## [Activity]
Make a verbatim copy of the records; pictures stay out.

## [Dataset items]
_ _ _ _ _
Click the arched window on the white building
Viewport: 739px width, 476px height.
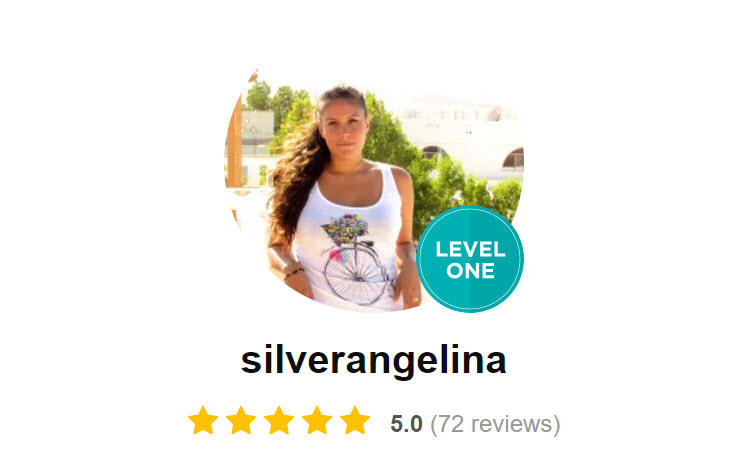(x=514, y=159)
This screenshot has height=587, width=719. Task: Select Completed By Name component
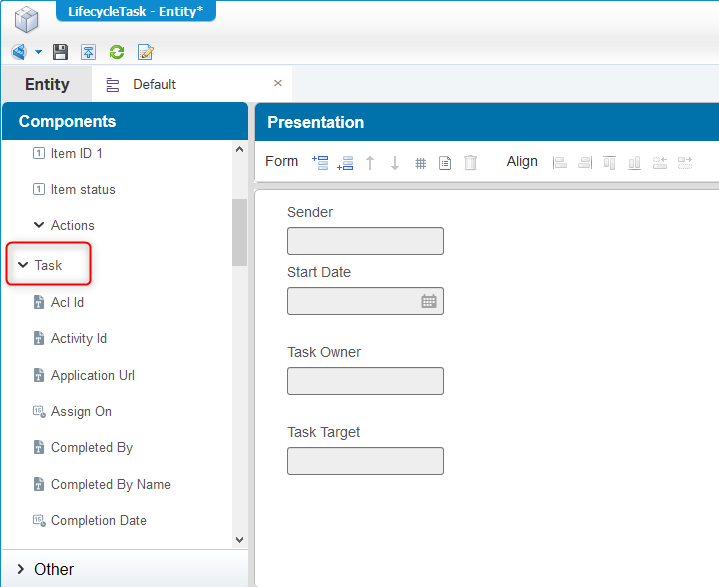click(x=111, y=484)
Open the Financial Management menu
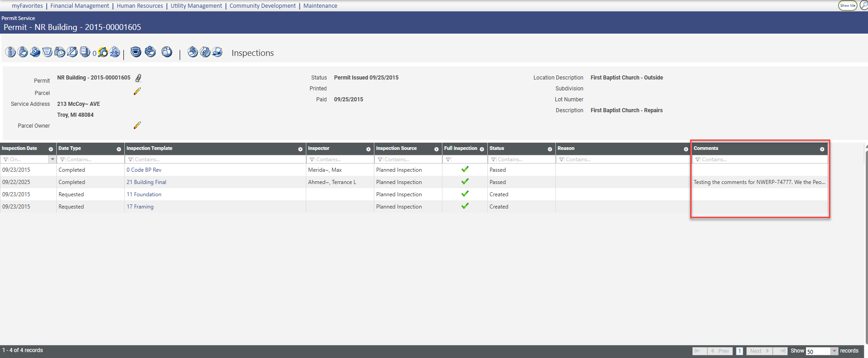This screenshot has width=868, height=358. coord(79,6)
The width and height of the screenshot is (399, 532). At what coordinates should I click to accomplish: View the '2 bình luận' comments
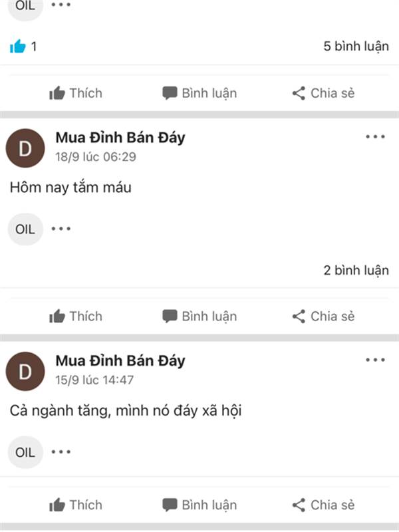point(356,270)
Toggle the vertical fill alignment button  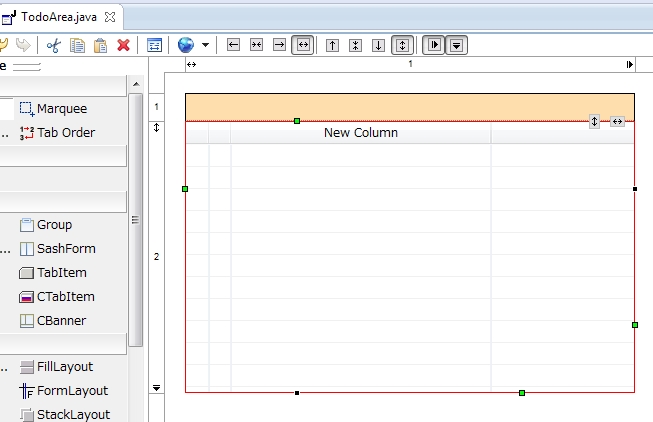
_ _ _ _ _
## [Task result]
Click the arched window on the white building
Viewport: 739px width, 476px height.
(x=514, y=159)
This screenshot has height=587, width=719. Task: Select Completed By Name component
click(x=111, y=484)
Open the Financial Management menu
This screenshot has width=868, height=358. coord(79,6)
The width and height of the screenshot is (399, 532). At what coordinates should I click to accomplish: View the '2 bình luận' comments
point(356,270)
Toggle the vertical fill alignment button  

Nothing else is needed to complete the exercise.